No, Burrito Boyz, You Can’t Have my Number

Back in late November I tweeted this…

And almost two months later, I’m still thinking about it.

How nonchalant does a company have to be for them to ask their staff to start off a conversation this way? “Phone number?” Literally the first thing the woman said to me, as if I was a regular (I’m not) and therefore should have expected it.

This attitude towards personal data, my phone number in this case, is very bothersome. Why do you need my phone number in order for me to join your loyalty program?

The answer, of course, is that they want it for identification and marketing. They don’t need it, they want it. They want it doubly for the ability to market to me; the ability to send me text messages about promotions, no doubt. “2 for 1 burrito day! It’s Taco Tuesday! Come on in for another burrito, because the one you had yesterday wasn’t enough! Om nom nom nom!”

Burrito Boyz’ promo and justification for invading my text inbox

But it was enough, and I don’t eat at restaurants or fast food very often. I cook 90% of my meals, and I like it that way.

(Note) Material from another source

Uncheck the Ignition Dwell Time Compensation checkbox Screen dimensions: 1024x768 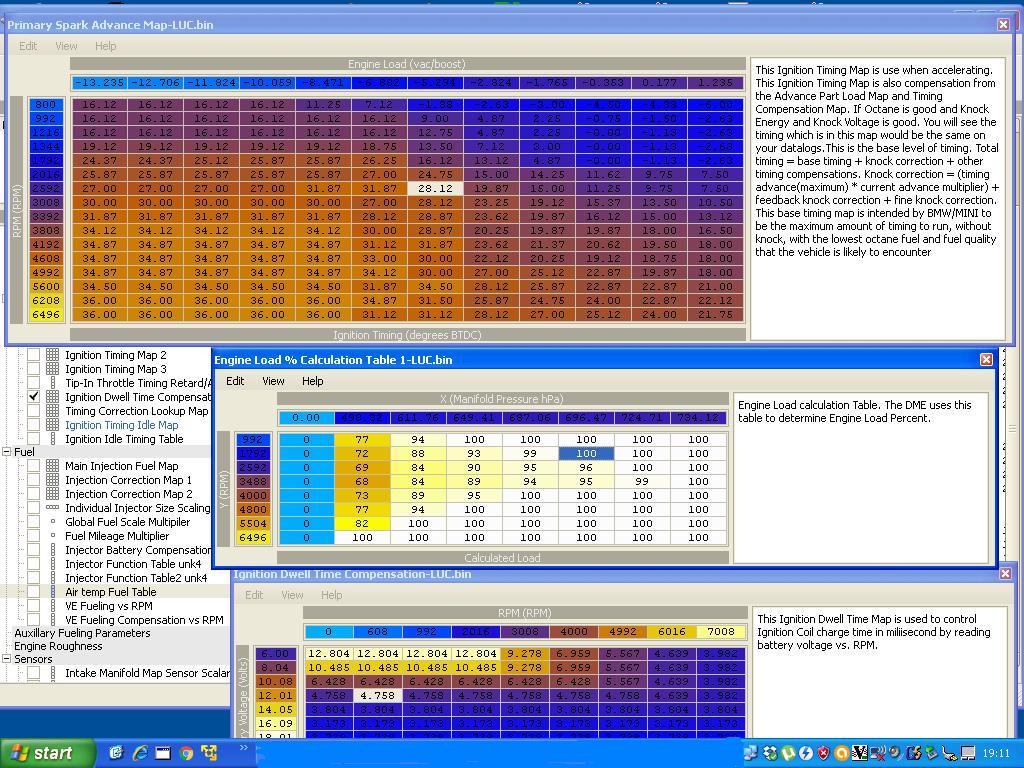[34, 397]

It was late and I didn’t want to spend time cooking that particular night, so I went to a Burrito Boyz location on my way home instead.

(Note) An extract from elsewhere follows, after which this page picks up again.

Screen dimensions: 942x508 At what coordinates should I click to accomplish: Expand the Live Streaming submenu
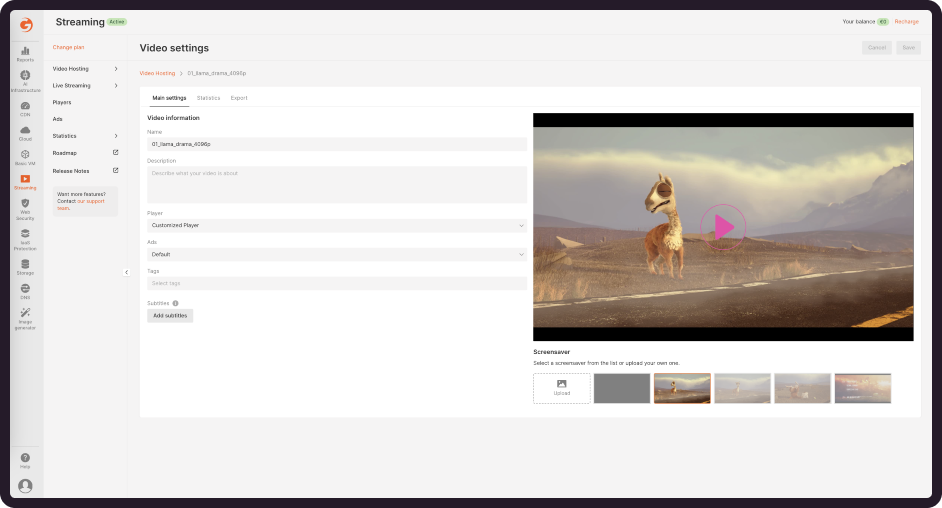[x=116, y=86]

Loyalty cards used to run off simple stamps or hole punches on a business card-size paper when I was younger. It was inconvenient to carry around 3 or 4 cards like these, no doubt. I’m confident there were scams as well, but how valuable was it to scam a restaurant out of a free coffee, sandwich, or burger? It’s only worth a few dollars, even less in the cost to make it. Everything can be digital, but it still has to be done well and properly. There’s no value to the business to spend tens of thousands of dollars on a digital version of the classic loyalty program, with far more surveillance built-in, if I don’t opt in. There’s zero value to me if I don’t feel the trade off is worth it.

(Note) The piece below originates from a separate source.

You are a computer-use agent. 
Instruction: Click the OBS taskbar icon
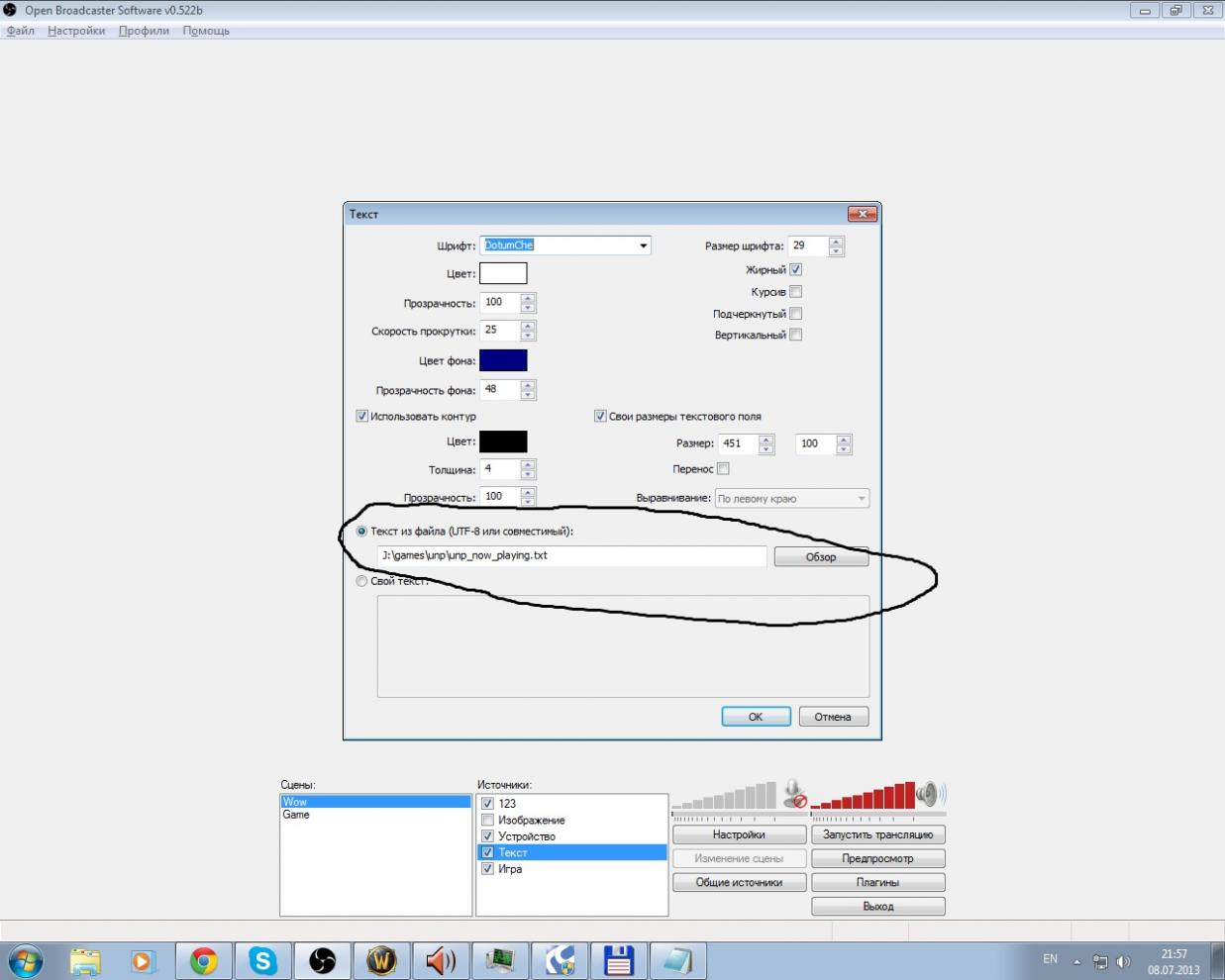pos(322,960)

So, two months later, I’m still flabbergasted at this poor attempt at obtaining my phone number. If I had actually been provided some terms of service, instead of some lame assurance that my data will be kept private (I haven’t heard that one before! 🤣), I may have opted in. Maybe not this time, but next time, if I thought I would gain some value from this.

I have also not opted in to McDonald’s and Tim Hortons’ app-based approaches. Why? Again, little to no value to me. Tim Hortons was discovered to be capturing far more data than they said they would, and I have zero desire to collect points at McDonalds or get deals at a company I don’t want to be supporting in the first place. The companies get to collect mass amounts of data, and every once in a while I get a free soft drink. No thanks.

I really hope someone takes the time this year to build a solution that’s blockchain/Web3 native. Use a wallet address, and allow me to opt into sharing more data on a case by case basis when something really cool is on the line, like maybe a cash prize. You don’t need to know my name, email address, phone number, or exact GPS location just because I’m a customer. That’s a privilege, and a privilege that shouldn’t be taken lightly.